## [Instructions to follow]
Looking at the records below, state how many lines include the string "target" and add nothing further.

* * *

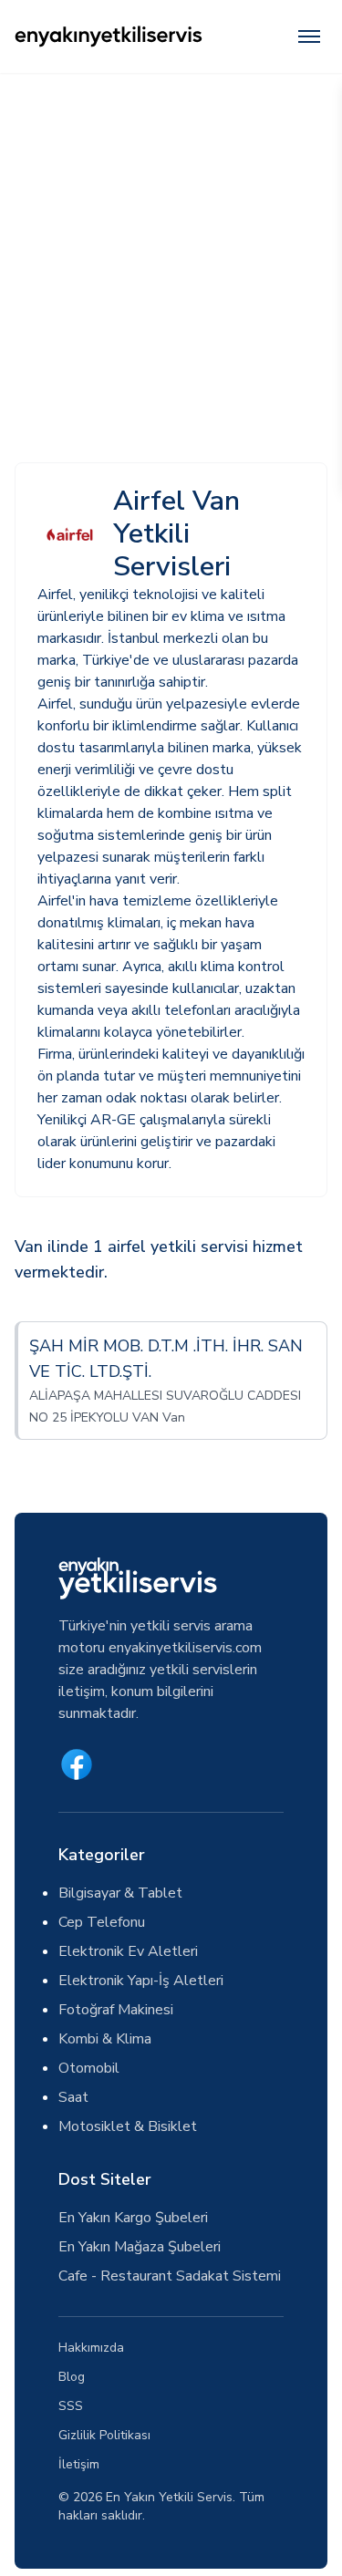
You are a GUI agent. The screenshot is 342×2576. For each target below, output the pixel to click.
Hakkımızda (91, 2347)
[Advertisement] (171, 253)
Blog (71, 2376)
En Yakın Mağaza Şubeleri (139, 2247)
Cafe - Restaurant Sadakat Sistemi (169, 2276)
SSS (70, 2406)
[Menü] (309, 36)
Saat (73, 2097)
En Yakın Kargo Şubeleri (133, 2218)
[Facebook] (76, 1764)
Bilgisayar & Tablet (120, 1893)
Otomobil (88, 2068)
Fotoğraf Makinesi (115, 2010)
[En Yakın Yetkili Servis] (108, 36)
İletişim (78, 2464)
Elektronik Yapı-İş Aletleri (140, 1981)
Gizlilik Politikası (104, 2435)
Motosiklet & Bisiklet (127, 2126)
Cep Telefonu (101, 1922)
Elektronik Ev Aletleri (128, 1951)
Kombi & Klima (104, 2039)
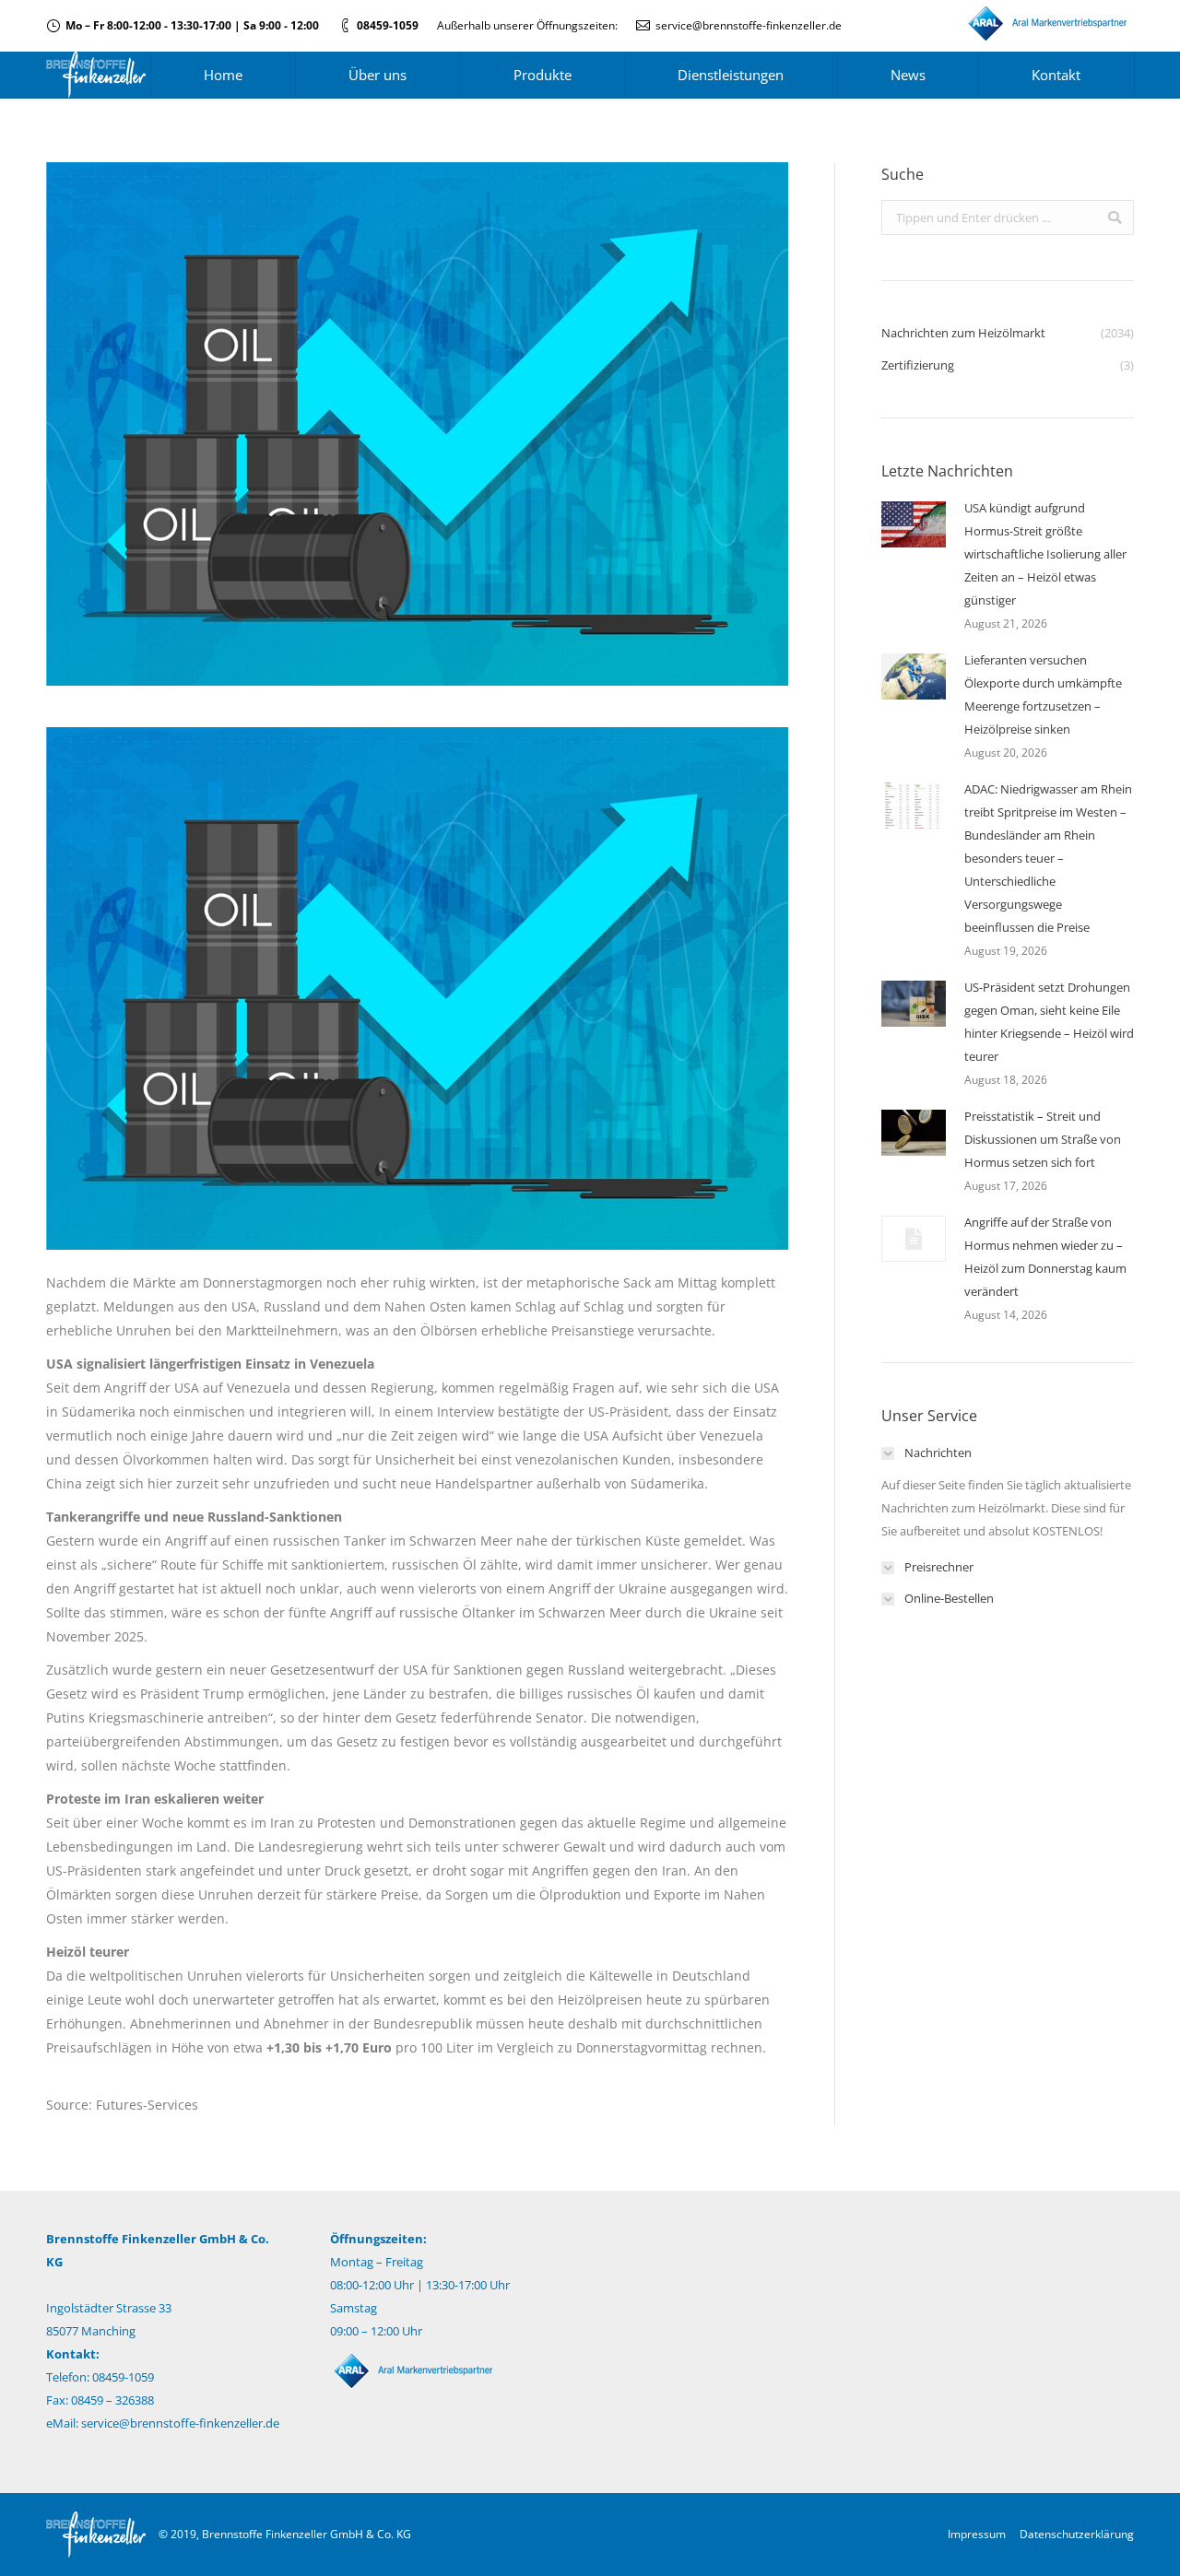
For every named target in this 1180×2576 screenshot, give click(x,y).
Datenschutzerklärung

* * *

## [Answer to this task]
2